SRBI diterbitkan tanpa warkat dan diperdagangkan dengan sistem diskonto, sehingga memberikan fleksibilitas dan kemudahan dalam transaksi. Dengan berbagai keunggulan ini, SRBI diharapkan dapat menjadi salah satu instrumen andalan dalam menjaga stabilitas dan memperkuat pasar keuangan Indonesia.

SRBI Laris Manis

Seiring berjalannya waktu, sektor perbankan Indonesia telah menunjukkan minat yang signifikan terhadap SRBI, dengan jumlah kepemilikan yang melesat hingga Rp461,29 triliun hingga Juni 2024. 

Angka ini mewakili 63,97% dari total SRBI yang beredar, artinya jumlahnya naik drastis dari yang sebelumnya Rp66,5 triliun saat instrumen ini pertama kali diluncurkan pada September 2023. 

Lonjakan kepemilikan SRBI ini memicu berbagai spekulasi bahwa bank-bank lebih memilih untuk menempatkan dana mereka pada instrumen ini dibandingkan menyalurkan kredit. 

Daya tarik SRBI tidak lepas dari tingkat bunga yang menggiurkan, yaitu di atas 7%. Sebagai contoh, pada tanggal 12 Juli 2024, SRBI menawarkan bunga 7,3% untuk tenor enam bulan, 7,39% untuk sembilan bulan, dan 7,43% untuk 12 bulan. Tingkat pengembalian yang menarik ini menjadikan SRBI sebagai pilihan investasi yang diminati oleh sektor perbankan.

Malah buat Jokowi Was-was

Presiden Joko Widodo (Jokowi) sempat menyampaikan kekhawatirannya mengenai kecenderungan perbankan yang terlalu banyak menempatkan dananya pada surat berharga, termasuk SRBI. 

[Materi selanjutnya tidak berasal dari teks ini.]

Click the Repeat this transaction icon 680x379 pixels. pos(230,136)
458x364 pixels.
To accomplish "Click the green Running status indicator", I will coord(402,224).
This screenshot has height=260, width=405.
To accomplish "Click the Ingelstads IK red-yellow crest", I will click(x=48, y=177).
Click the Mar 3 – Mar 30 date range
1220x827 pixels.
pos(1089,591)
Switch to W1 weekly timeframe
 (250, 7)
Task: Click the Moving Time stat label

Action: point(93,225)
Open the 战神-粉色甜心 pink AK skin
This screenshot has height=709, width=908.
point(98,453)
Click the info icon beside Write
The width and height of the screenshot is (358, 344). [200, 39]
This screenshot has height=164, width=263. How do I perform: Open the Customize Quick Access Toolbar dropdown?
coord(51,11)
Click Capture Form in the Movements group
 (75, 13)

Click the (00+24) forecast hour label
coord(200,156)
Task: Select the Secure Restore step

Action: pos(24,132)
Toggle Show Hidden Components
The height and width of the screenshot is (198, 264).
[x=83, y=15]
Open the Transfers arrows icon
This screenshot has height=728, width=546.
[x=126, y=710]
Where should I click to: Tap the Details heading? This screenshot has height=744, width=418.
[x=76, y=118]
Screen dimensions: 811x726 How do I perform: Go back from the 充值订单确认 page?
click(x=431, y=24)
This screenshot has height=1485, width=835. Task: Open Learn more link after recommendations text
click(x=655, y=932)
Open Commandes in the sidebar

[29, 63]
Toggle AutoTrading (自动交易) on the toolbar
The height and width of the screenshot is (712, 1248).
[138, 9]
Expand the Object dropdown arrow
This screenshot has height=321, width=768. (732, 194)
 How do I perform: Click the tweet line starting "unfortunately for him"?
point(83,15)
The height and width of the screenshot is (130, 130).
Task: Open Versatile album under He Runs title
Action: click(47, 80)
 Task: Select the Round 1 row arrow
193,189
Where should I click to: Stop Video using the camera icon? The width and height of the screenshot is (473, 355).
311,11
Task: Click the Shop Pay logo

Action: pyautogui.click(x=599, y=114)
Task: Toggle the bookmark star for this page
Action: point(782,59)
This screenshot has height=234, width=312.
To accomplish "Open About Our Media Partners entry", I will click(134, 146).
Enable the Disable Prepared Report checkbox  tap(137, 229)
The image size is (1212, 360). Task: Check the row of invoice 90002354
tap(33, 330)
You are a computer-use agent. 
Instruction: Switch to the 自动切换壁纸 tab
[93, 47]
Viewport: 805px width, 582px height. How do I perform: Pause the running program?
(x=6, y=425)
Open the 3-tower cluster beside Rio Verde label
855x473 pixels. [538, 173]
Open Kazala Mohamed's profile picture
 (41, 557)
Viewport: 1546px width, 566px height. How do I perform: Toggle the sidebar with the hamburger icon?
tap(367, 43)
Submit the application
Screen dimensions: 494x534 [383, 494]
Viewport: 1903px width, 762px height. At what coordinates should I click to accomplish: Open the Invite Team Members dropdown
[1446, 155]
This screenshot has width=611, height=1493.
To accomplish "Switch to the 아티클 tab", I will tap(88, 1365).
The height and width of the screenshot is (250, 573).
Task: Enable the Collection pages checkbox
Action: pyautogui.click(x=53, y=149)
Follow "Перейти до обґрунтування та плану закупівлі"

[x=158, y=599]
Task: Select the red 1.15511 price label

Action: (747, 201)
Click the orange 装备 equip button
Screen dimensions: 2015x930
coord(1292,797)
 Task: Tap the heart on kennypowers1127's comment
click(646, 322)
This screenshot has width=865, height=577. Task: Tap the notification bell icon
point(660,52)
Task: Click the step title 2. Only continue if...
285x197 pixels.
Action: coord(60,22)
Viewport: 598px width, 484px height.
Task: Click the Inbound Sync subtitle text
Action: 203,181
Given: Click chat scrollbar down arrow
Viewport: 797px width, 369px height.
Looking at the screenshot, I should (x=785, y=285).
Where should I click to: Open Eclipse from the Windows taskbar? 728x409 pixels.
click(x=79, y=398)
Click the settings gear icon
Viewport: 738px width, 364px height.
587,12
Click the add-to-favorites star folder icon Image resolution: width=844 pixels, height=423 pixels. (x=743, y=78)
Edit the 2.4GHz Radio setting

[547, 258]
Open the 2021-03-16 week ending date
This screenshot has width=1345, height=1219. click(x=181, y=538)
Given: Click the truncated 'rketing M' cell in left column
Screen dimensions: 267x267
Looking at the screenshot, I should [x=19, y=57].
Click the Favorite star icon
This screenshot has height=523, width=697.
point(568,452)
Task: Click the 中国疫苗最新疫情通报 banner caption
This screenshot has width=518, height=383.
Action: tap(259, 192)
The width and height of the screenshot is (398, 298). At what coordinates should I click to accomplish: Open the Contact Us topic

Jokowi merasa was-was dengan situasi ini dan mengingatkan perbankan agar tidak hanya fokus pada instrumen investasi semata. Ia menekankan pentingnya perbankan untuk memprioritaskan penyaluran kredit sebagai langkah strategis untuk memutar uang di sektor riil. 

Kekhawatiran Presiden semakin mendalam karena pada saat itu, penyaluran kredit perbankan hanya sekitar 10%, menandakan aliran dana ke sektor riil masih sangat minim. Jokowi berharap agar perbankan dapat lebih proaktif dalam menyalurkan kredit, guna mendorong pertumbuhan ekonomi yang lebih dinamis dan merata.